Subjects randomized to SNM underwent a staged procedure using the InterStim® Therapy systema requiring a 14-day test stimulation period. If successful test stimulation was demonstrated [≥50% improvement from baseline in average leaks/day or voids/day or a return to normal voiding (<8 voids/day)] based on voiding diary parameters, the neurostimulator was implanted. Details of the implant procedure have been previously reported. Subjects who failed to show a successful response during test stimulation were allowed to repeat a test stimulation procedure on one additional occasion. Subjects randomized to SNM who never received a full system implant continued follow up through the 6-month visit and were analyzed in the SNM group (intent to treat analysis).

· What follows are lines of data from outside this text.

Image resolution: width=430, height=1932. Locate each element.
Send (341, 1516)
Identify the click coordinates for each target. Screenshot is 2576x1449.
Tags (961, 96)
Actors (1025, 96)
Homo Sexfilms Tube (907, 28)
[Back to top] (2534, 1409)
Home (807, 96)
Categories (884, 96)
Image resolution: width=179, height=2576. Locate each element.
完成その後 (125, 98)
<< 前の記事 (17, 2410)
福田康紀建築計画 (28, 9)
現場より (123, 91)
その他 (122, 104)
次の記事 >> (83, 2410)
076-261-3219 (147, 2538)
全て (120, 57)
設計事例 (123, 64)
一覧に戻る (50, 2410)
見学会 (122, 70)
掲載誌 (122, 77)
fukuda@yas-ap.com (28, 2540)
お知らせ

The primary outcome measure, OAB therapeutic success, was determined using voiding diaries collected at the 6-month follow-up visit. To be considered a success, subjects with both UI and UF had to demonstrate either a ≥50% improvement in average leaks/day or voids/day from baseline or a return to normal voiding frequency (<8 voids/day). A subject was only counted once if s/he met the definition of success for both voids and leaks. A Clinical Events Committee reviewed all adverse events.
Additional a priori objectives were to compare QOL measures between groups at 6 months using the following validated questionnaires: International Consultation on Incontinence Modular Questionnaire (ICIQ)-OABqol including a single item on urinary symptom interference; ICIQ—Male/Female Lower Urinary Tract Symptoms-Sex; Beck Depression Inventory II; and a Visual Analog Scale for pelvic pain.
Sample Size and Statistical Analyses
A total of 94 subjects (47 per group) were required to provide 80% power for a two-tailed, alpha = 0.05 comparison of 6-month OAB therapeutic success rates, assuming 53% for SNM and 23% for SMT. Success rates were estimated from previous studies with adjustment for a fraction of SNM subjects who did not receive a system implant. In order to meet the required 94 subjects needed to complete follow-up, 132 subjects were planned to be randomized to account for attrition and ensure the requirement could be sufficiently met. All subjects were analyzed in the group to which they were assigned, regardless of treatment received. Subjects who failed to complete follow-up were assumed to be treatment failures. A sensitivity analysis based on the treatment that subjects received (hereafter, “as treated”) was also conducted on the primary analysis, and only included those subjects with both baseline and follow-up measurements. All other efficacy analyses are also reported similarly. Therapeutic success results are reported as sample proportions. QOL results were calculated by subtracting baseline from 6 months. Published scoring criteria were used whenever possible. Overall assessment on interference change is categorized as worsened, no change, improved, and greatly improved. Safety was evaluated through adverse events and statistical comparisons were made between SNM subjects with full system implant and SMT subjects without an implant.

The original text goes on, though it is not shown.